José Guerrero · 2024-02-02 · ruby, debugging, rails

From many to one: Moving our JavaScript code into a monorepo

Do we need a monorepo?

When I first joined Aha!, I was surprised by how well-structured the engineering onboarding program was. I spent several weeks getting to know all the teams and learning the pieces of our system. What I didn't realize at the time was these onboarding conversations gave me more than basic technical knowledge. They opened a door into the full development workflow. When I saw a simple style change in our web components library take two pull requests and half an hour, I knew there was an unusual pain point.

All of our products exist in a single Rails repository, so it's fair to say that we run a multiproduct monolith that shares business logic, pieces of UI, and more. This makes it easy and fast to work on new features no matter the product(s). In contrast, much of our JavaScript code used to exist as private npm packages. Although having private packages is great for reusing code in many places, it is not the best option if you are mostly using them in a single place — because it adds too much overhead to the process. In our case, we were pulling most of the packages only into our Rails monolith.

At Aha! we are interrupt driven, and the engineering team makes big efforts to create tools that help us do our work while being able to switch contexts easily and tackle bugs, assist a teammate, or just work on something else if we need to. The process to work on our private npm packages wasn't interrupt driven at all. If you had to work on one of our private packages, you knew it was going to take a significant amount of time (even if it was as simple as a style change in our web components library).

Even though it could get tedious, the manual process was pretty straightforward:

Clone the repository of the package.
Install the npm dependencies with the correct node version.
Start the local development environment.
Make changes to the codebase.
Test changes in the package's local development environment.
Link changes to our Rails app using yalc.
Test changes in our local app environment.
Repeat steps four through seven until you are happy with the changes.
Create a pull request in the private package repository with the new changes.
Request code review.
Once code review is completed, merge the pull request and push the new package version to npm.
Create a pull request in the Rails app to bump the package version.
Request code review.
Once code review is completed, merge the pull request and deploy to production.

The amount of time it took to ship anything related to a private npm package was way higher than what we were comfortable with, and having to request code reviews twice also took time from whoever was doing the reviews. During my first weeks, I only heard about this problem. But in my first few months at Aha!, I worked constantly in multiple private npm packages and quickly realized that this was really degrading the developer experience.

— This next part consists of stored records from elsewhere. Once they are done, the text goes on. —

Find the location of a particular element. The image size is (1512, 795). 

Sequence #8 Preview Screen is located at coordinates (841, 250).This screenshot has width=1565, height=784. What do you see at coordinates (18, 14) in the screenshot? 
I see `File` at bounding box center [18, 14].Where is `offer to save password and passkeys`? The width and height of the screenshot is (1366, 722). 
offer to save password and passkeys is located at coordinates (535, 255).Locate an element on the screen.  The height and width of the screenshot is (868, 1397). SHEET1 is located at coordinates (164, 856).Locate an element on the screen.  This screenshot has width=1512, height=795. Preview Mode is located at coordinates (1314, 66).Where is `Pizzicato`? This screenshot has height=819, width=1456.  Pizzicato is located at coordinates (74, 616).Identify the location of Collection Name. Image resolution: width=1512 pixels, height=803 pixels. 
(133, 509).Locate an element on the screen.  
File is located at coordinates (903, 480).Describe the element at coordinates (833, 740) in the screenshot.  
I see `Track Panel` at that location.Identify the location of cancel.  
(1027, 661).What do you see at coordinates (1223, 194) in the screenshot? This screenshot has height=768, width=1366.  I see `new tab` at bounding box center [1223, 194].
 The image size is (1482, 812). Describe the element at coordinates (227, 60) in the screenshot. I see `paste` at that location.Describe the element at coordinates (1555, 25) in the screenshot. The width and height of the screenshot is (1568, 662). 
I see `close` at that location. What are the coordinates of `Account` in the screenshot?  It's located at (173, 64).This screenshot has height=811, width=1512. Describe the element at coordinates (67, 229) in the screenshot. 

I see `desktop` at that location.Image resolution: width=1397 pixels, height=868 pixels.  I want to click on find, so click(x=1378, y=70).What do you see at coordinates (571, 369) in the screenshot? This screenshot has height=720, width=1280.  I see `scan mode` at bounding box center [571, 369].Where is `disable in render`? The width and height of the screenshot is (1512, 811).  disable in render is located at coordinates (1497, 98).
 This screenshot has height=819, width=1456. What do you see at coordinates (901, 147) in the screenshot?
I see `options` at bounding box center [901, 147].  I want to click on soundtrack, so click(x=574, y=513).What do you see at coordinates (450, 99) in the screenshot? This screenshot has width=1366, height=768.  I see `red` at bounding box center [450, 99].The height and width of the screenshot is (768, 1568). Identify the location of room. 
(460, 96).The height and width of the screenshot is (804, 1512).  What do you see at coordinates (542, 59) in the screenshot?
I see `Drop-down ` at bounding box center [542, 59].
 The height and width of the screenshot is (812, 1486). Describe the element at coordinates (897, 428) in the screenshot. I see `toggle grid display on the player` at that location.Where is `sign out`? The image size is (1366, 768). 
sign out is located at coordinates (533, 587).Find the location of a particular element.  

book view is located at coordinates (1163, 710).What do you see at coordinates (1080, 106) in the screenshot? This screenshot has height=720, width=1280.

We need a monorepo — now what?

After experiencing this problem firsthand, I knew we had to do something about it. We don't have many meetings at Aha!, but we do have weekly check-ins with our managers. These are the perfect time to talk about what we would like to work on in the future. I volunteered to work on a monorepo proof of concept (POC) to determine whether or not it was feasible with our current architecture. We had a very specific set of goals for our monorepo:

It needs to maintain Git history: Some of our packages are a couple years old, and we didn't want to lose all that history.
It must be simple: We didn't want to add more complexity to an already complex codebase.
It must improve developer experience: We didn't want to move the burden somewhere else — we were looking for a real solution.
It must be compatible: We didn't want to make major changes to our tooling or CI.

Maintaining Git history

Code is a living creature, and keeping its history was one of the main problems we had to solve if we wanted to move forward with a monorepo. We knew we wanted to migrate our packages into a folder at the root of our Rails app named "packages." There are some options one can take to maintain Git history when moving code across repositories, but we went with a simple one: a combination of git mv and git merge --allow-unrelated-histories. The steps we followed to move repositories into our Rails app were pretty simple:

# At the root of the package repository

# Move all the code into packages/package-name so we can merge it into our rails app.
git mv -k * packages/[package-name]
git mv -k .* packages/[package-name]

# Commit and push changes
git add --all
git commit -m "package-name: prepare codebase for monorepo"
git push origin master

# At the root of our rails app

# Add the package remote to our rails app
git remote add [package-name] [package-name].git
git fetch [package-name]

# Merge the package repository into our rails app
git merge [package-name]/master --allow-unrelated-histories

# Remove package remote
git remote remove [package-name]

# Commit and push changes
git add --all
git commit -m "Add package-name to the monorepo"
git push origin master

With these simple commands, we were able to move packages code into our Rails app while maintaining Git history.

Keeping it simple

After figuring out Git history, we jumped into the next task — and the most important, If I'm honest — which is figuring out how to build a monorepo that doesn't add too much complexity to our codebase. If you search for information about JavaScript monorepos, you'll find something like this:

Node package managers

There are many great tools for managing a monorepo, but I'm only focusing on the ones that are purposely built with JavaScript and TypeScript in mind.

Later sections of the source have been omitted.